Written by Jen Finn
Right whales, wrong tactic
Abundant stocks may be a sign of a well-managed fishery, but they will not inoculate you against management miscues, past or yet to come.
Consider the Maine lobster industry. State regulations protect small, oversize and female lobsters, and stocks have been considered stable or better for 60 years.
Efforts to conserve lobsters have been reinforced by rigorous entry requirements for fishermen that go back generations, spelled out both in law and by tradition.
As a result, lobstermen, as much as any group of fishermen, are aware of their long-term stake in the resource. You seldom hear of anyone getting out of the industry, and despite their reputation for clannishness, the lobster catchers have been organized, statewide, since 1954.
Unfortunately, northern right whales were not as well managed, and having been hunted to near-extinction in the 19th century, their numbers have languished ever since.

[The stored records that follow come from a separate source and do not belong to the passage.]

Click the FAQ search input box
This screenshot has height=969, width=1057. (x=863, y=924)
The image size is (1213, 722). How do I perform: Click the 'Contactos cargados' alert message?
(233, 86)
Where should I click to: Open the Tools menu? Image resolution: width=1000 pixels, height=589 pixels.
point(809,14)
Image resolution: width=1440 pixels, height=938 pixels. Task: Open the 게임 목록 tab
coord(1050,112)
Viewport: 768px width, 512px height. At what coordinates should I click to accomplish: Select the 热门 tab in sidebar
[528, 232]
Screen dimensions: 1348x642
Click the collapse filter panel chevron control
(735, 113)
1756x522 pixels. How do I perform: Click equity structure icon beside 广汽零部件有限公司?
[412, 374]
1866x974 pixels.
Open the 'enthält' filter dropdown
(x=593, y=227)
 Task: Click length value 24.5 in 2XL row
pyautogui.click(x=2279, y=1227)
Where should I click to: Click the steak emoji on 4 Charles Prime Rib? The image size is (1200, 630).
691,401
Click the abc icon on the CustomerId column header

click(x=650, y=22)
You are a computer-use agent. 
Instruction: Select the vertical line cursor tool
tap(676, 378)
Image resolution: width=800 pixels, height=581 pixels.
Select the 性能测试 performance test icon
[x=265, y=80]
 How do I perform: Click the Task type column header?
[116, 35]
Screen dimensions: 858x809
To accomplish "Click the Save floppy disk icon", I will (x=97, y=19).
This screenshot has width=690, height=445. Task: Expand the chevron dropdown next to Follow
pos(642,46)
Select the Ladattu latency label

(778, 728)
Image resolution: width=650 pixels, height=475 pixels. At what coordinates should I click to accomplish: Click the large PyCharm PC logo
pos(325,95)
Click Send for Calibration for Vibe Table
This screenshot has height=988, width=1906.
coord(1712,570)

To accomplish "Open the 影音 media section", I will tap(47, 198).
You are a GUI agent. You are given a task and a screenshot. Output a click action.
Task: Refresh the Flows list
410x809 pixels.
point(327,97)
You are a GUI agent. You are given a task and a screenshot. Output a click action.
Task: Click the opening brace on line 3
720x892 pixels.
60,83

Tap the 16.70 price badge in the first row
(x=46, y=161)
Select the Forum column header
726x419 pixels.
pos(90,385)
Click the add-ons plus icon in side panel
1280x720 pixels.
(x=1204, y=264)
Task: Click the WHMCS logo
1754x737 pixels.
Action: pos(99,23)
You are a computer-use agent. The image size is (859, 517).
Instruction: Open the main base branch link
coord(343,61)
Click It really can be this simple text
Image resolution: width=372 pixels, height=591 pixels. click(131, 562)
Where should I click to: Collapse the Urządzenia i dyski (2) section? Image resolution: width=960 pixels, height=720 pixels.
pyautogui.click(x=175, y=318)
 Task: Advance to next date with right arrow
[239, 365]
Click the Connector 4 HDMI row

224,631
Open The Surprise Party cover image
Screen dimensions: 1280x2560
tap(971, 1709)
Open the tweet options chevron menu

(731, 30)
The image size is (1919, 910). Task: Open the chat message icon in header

Scientists estimate there are about 300 left in the western North Atlantic and say that at that level, the recovery of this endangered species is unlikely. In the meantime, however, the concern is that they live to die of old age, an eventuality whose likelihood has been lessened by ship strikes, which are said to account for as much as half of all right whale mortality.
Mentioned in the same breath as ship strikes are fishing gear entanglements, which is where lobster fishermen enter the picture. Conservationists say the floating rope used between lobster traps set along the sea floor in trawls snarls passing whales.
On Oct. 1, by which time many of you will be holding this magazine in your cold, wet hands, NMFS will issue revisions to its large whale protection plan in the Atlantic.
The new rules are expected to mandate that by Oct. 1 of next year, fishermen use sinking line between lobster traps set along the floor in multi-trap trawls.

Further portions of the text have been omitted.